The dig near Kyzyl, the capital of the Siberian republic of Tuva, revealed almost 5,000 decorative gold pieces earrings, pendants and beads that adorned the bodies of a Scythian man and woman, presumably royalty, and dated from the fifth or sixth centuries B.C. In addition to the gold, which weighed almost 44 pounds, the archaeologists discovered items made of iron, turquoise, amber and wood.
"There are many great works of art figures of animals, necklaces, pins with animals carved into a golden surface," said Dr. Mikhail Piotrovsky, director of the Hermitage Museum. "It is an encyclopedia of Scythian animal art because you have all the animals which roamed the region, such as panther, lions, camels, deer, etc.

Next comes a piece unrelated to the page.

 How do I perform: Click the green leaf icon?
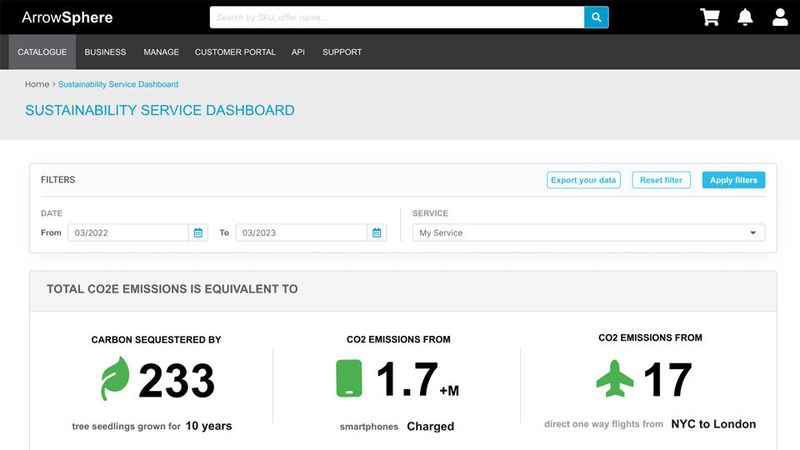(x=115, y=379)
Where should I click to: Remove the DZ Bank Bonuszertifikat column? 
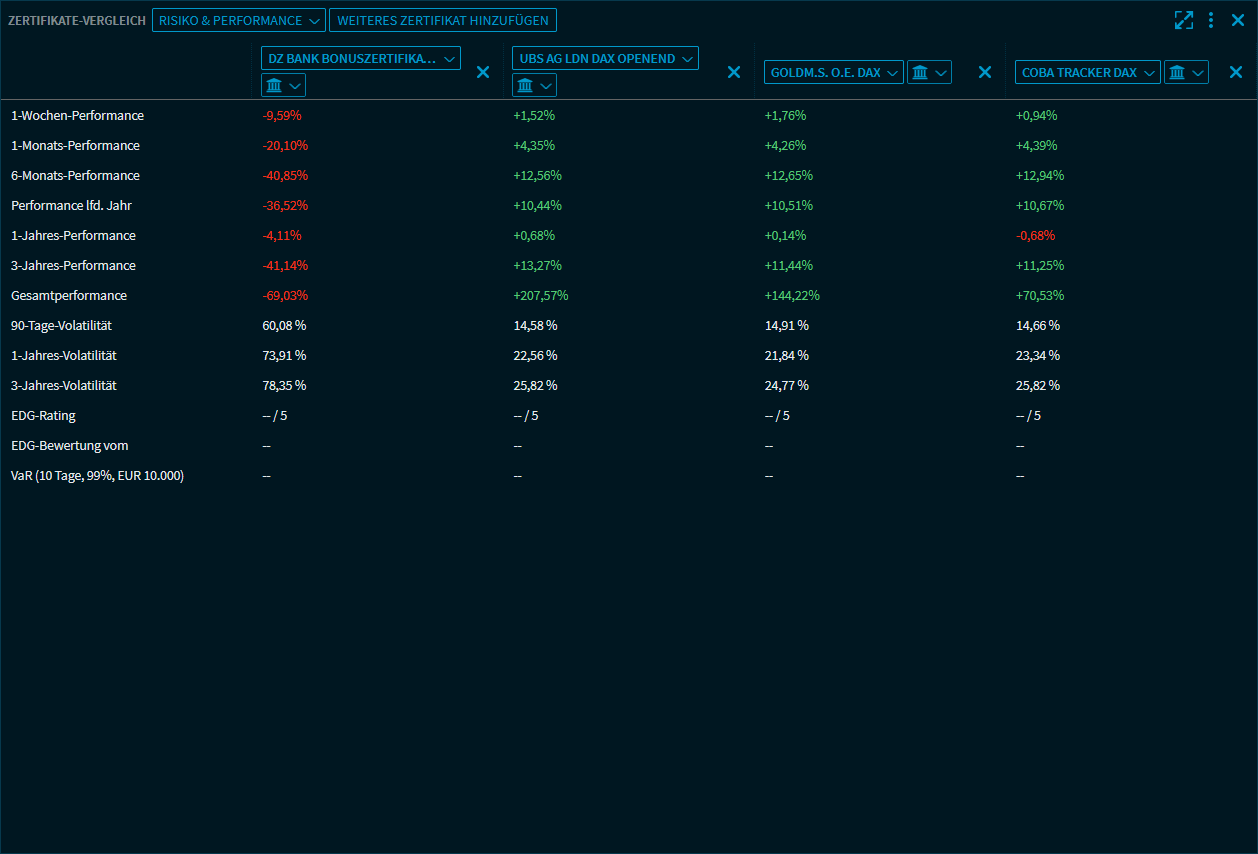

This is the original Scythian style, from the Altai region, which eventually came to the Black Sea region and finally in contact with ancient Greece, and it resembles almost an Art Nouveau style."
Russian and German archaeologists excavated a Scythian burial mound on a grassy plain that locals have long called the Valley of the Kings because of the large number of burial mounds of Scythian and other ancient nomadic royalty.
The fierce nomadic Scythian tribes roamed the Eurasian steppe, from the northern borders of China to the Black Sea region, in the seventh to third centuries B.C. In the fifth and fourth centuries B.C. they interacted with the ancient Greeks who had colonized the Black Sea region, which is now in Ukraine and southern Russia. Not surprisingly ancient Greek influence was evident in Scythian gold previously discovered, but the recent find dates from before contact with the Greeks and from the heart of Siberia where, scholars say, contact with outsiders can almost be excluded.
Research on the Tuva burial mound, known as Arzhan 2, began in 1998, and to the amazement of scholars the grave was discovered to be untouched, though failed attempts by grave robbers to locate the burial chamber were evident on the sprawling, 185-foot-long, 5-foot-high mound.
This was the first such discovery since the early 1700's, when Russian explorers brought Scythian treasures to Czar Peter the Great, a find that became the State Hermitage Museum's collection of Scythian gold. All burial mounds explored since then had been robbed.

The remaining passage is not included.